Su 563 Comuni presenti in Veneto, solo 30 hanno inviato nel 2023 delle segnalazioni qualificate all’Agenzia delle Entrate per contrastare l’evasione e l’elusione fiscale. Una percentuale sconfortante, pari al 5,3%, che ha spinto la CGIA di Mestre a una riflessione amara: “A parole tutti contro l’evasione, nei fatti in pochi la combattono davvero”.
Eppure, la legge è chiara: ai Comuni che collaborano con il fisco viene riconosciuto il 50% delle somme accertate, denaro che potrebbe essere reinvestito in servizi pubblici e riduzione della pressione fiscale.
Verona in vetta, molti capoluoghi fermi
Il Comune più virtuoso è stato Verona, che ha incassato 32.905 euro grazie all’attività anti-evasione. Seguono Bussolengo (24.966 euro), Venezia (22.416 euro) e Peschiera del Garda (18.008 euro). Fa riflettere che capoluoghi come Treviso, Rovigo e Belluno risultino del tutto assenti.
Sindaci con le mani legate o occhi chiusi?
La CGIA distingue due categorie: i sindaci impossibilitati e quelli disinteressati.

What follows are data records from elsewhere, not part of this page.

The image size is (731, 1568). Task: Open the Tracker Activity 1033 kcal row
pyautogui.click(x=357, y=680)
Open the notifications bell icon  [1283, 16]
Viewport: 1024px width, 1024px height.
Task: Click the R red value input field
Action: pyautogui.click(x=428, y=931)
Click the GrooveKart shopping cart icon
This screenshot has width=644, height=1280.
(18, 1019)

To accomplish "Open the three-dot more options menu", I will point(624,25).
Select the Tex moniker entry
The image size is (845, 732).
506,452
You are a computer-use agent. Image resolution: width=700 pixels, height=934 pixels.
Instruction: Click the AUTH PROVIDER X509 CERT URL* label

Il problema principale è la mancanza di personale qualificato e formato per redigere segnalazioni dettagliate, come richiesto dal fisco. “Non basta indicare un evasore, servono prove precise e documentate”, spiegano.
Tuttavia, “non si può nemmeno escludere che in alcuni casi si preferisca ignorare certi comportamenti per non perdere consenso politico locale”. Un’accusa che pesa soprattutto nei territori dove l’illegalità è più diffusa e socialmente tollerata.
Eppure gli illeciti si vedono
Secondo l’Istat, nel 2022 l’abusivismo edilizio in Veneto si attestava al 5,3%, il dato più basso d’Italia. Ma nel Mezzogiorno si raggiungono percentuali ben più gravi: 54,1% in Basilicata e Calabria, 50,4% in Campania.
Sul fronte del lavoro nero, i dati parlano di 2,5 milioni di lavoratori irregolari in Italia, 162mila solo in Veneto. “Come può essere che nei capoluoghi veneti non venga fatta neppure una segnalazione qualificata?” si chiede la CGIA.
️♂️ Cosa possono fare i Comuni
Le segnalazioni qualificate possono riguardare:
- attività di impresa senza partita IVA;
- edilizia abusiva o soggetti coinvolti in operazioni non autorizzate;
- immobili non dichiarati o locazioni in nero;
- false residenze all’estero;
- beni di lusso in assenza di redditi congrui.
In altre parole, i Comuni dispongono di informazioni decisive che, se correttamente segnalate, permetterebbero di rafforzare la lotta all’evasione e aumentare le entrate comunali senza toccare i cittadini onesti.
Conclusione
“Contrastare l’evasione non è solo un dovere morale, ma anche un’opportunità economica”. E Verona dimostra che si può fare. Ai tanti sindaci che ancora si girano dall’altra parte, la CGIA lancia un messaggio chiaro: “Il vero spreco non è segnalare, è rimanere in silenzio”.
E i cittadini onesti? Pagano anche per chi evade.